I realize there’s a lot here. Please let me know if clarification or rethinking is needed. Thanks!!

16. Feature proposal: Automatically generated table of contents

Proposed by the University of California Press

Although authors usually provide a toc with their manuscripts, we would like one to be generated from the book components. I do think a placeholder needs to be present in the book builder so it can be specified for pagination. It could say something like “Table of Contents will be generated on final output.”

For frontmatter, toc should include every component that follows the toc and use text with the style Title.

For body text, toc should list chapter number and text styled as Title, Subtitle, and (if there is one) Author.

For backmatter, toc should include every component and use text with the style Title.

When a book has backnotes (most of our titles), it is sometimes a little tricky to figure out where they go (they could be preceded in the backmatter by appendixes, abbreviation lists, etc.), so maybe the easiest thing to do is add a placeholder component to the backmatter with the heading Notes styled as Title and boilerplate language saying something like “Backnotes will be gathered here on final output.” That way, we could specify placement, pagination, and the title could pull into a generated toc.

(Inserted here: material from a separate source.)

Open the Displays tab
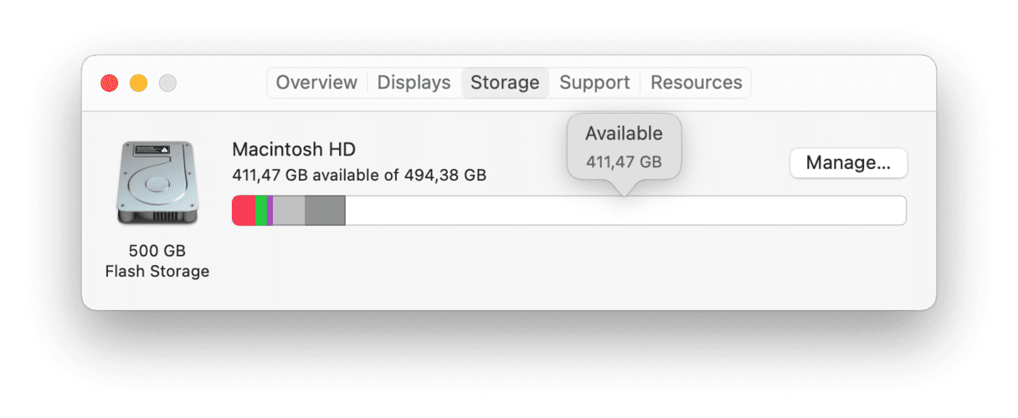 (414, 83)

17. Feature Proposal: Toolbar button to change case

Proposed by University of California Press

Authors often format display type in all caps. If the design specifies title case, we need to specify how letters are treated (e.g., articles and prepositions lowercased)–it is an editorial decision, not one that can be automated. Right now, the only option seems to be to retype text to remove cap formatting. It’s time-consuming and a chance for introducing errors. Word’s options are uppercase, lowercase, sentence case (first letter only capped), and title case (first letter of all words capped–gets you most of the way there).

18. Feature proposal: No global italics in BookBuilder component listings

Proposed by University of California Press

Display component names in Book Builder in roman, not italic, type (italic type really shouldn’t be used unless there is a reason). Allow italic type to be within the name. See, e.g., in UCP deployment Wickes / Bible and Poetry** chapter 1 title: Ephrem’s Madrashe on Faith in Context.

19. Feature proposal: Allow toggle to turn off reveal of spaces in record changes

Proposed by University of California Press

The revealed spaces between words make longer sections of inserted text difficult to read. Could we have a toggle to show these or not?

20. Feature Proposal—Media Library/Asset Manager

This is a placeholder feature proposal. Right now, Editoria expects camera-ready artwork to be placed inline in order to become a part of the book. At the moment, a caption can be included with the inserted artwork, but no additional metadata about the image. This feature would allow a user to insert artwork from a media library. The media library would be similar to WordPress’s media library and allow for media to be uploaded and inserted inline in a book via the Wax editor, which would then become part of the media library, or to be added directly to the media library. The media library would allow for some basic media editing as well. It should be a “media” library rather than an image library because ultimately Editoria should be able to support multimedia in addition to static images.

21. Feature Proposal—CSS Book Page Template Gallery

This is a placeholder feature request for a CSS template gallery that would allow users to select from a gallery of page templates that can be rendered to PDF using Editoria’s CSS/javascript-based automated typesetting process. These templates would include the following variables:

  • Page dimensions (translates to book trim size)
  • Display and text fonts
  • One or two-column designs
  • Various other differences

22. Feature Proposal—Epubcheck EPUB Output Validation

This is a placeholder feature request for Editoria to validate EPUBs produced by the system using the open source Epubcheck validation tool to validate the EPUB output for adherence to the EPUB standard.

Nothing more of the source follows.